ふみか達が晴れて「スーパーヒロイン」になった後に、もっと日本文学国語学科の先生方とつながるところが見たくて、筆を執りました。
「神代の戦士」とキーボード入力をしていると、なぜか手が滑って「神代の先生」に変換されてしまいます。間違っているわけではないのですが、造語ですので責任を持ってですね……。
神様だって、子育てに悩んでいるのです。アヅサユミは「障り」を祓うことに関しては一流でしたが、子ども達との向き合い方は三流以下でした(現代なら、ネグレクト案件でしょうね)。ですが、アヅサユミを一方的に責めるのはいかがなものかと思います。
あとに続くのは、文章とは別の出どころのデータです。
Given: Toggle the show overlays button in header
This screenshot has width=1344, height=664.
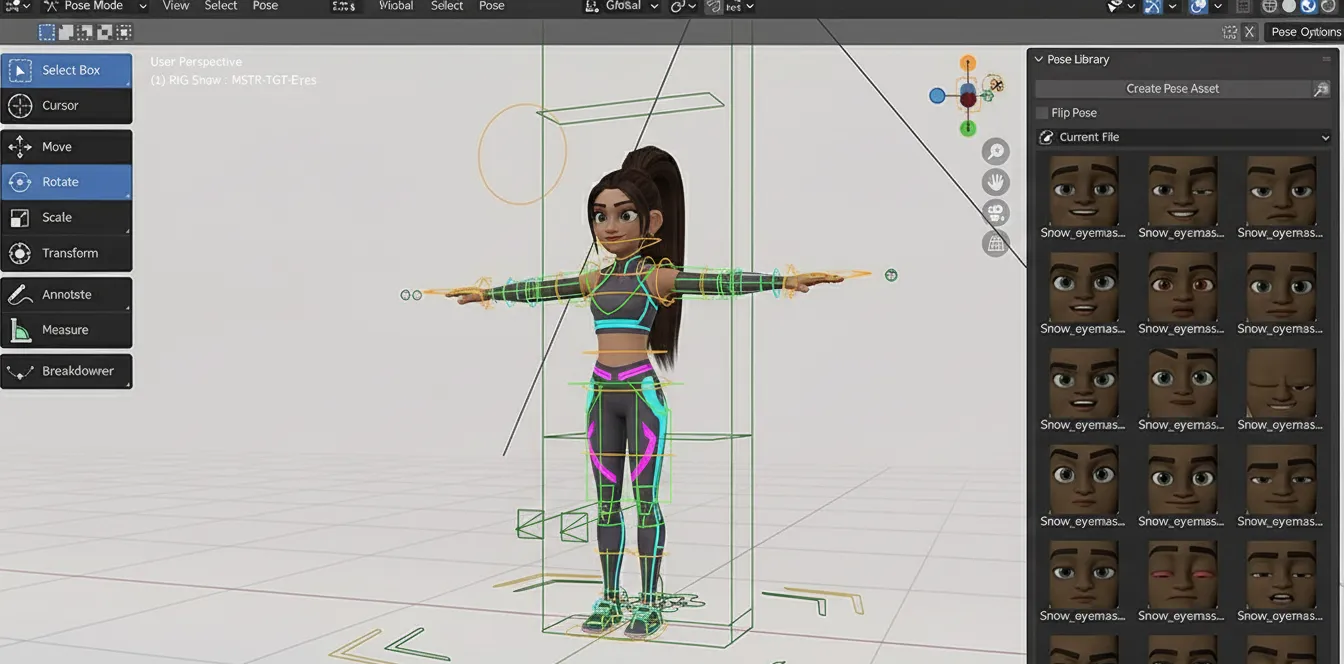Looking at the screenshot, I should click(1198, 6).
人間だって、仕事と育児をどちらも百点満点にできる親はなかなかいないのですから。
「神代の戦士」の寄りましであります先生方と、ヒロインズのつながりについて、簡単にまとめますと、以下の通りです。
ビブーリオの寄りまし(どの先生に憑いたかは、本篇にて)とふみか→本が大好き、二人ともある人物と関わりがある(ビブーリオの寄りましにとっては息子、ふみかにとっては仲の良い異性)
キミックの寄りましと唯音→家庭に何らかの事情を抱えている(キミックの寄りましは妻がひどい味音痴、子ども達が自由奔放、唯音は両親と兄からの愛が薄い)
シュトルムの寄りましと華火→頭で考えるよりも体を動かして解決する派(シュトルムの寄りましは意外と体育会系、華火は若さゆえに突っ走る)
ナレッジの寄りましと夕陽→深く慕っている人がいる(ナレッジの寄りましは初恋の女性、夕陽はナレッジの寄りまし)
ローザヸタの寄りましと明子→寂しがり屋と、自己犠牲的な性格(ローザヸタの寄りましは、常に異性の温もりを求めている、自分の命に代えても守りたい・癒したい人がいる、明子はひとりぼっちがつらく、空満神道への信仰が篤く、常に誰かを助けるために全力を尽くしている)
前作・梓弓抄でも何度かこれらの組み合わせが出ています。どの話のどの場面か、確かめるために読み直すのも、またひとつの楽しみです。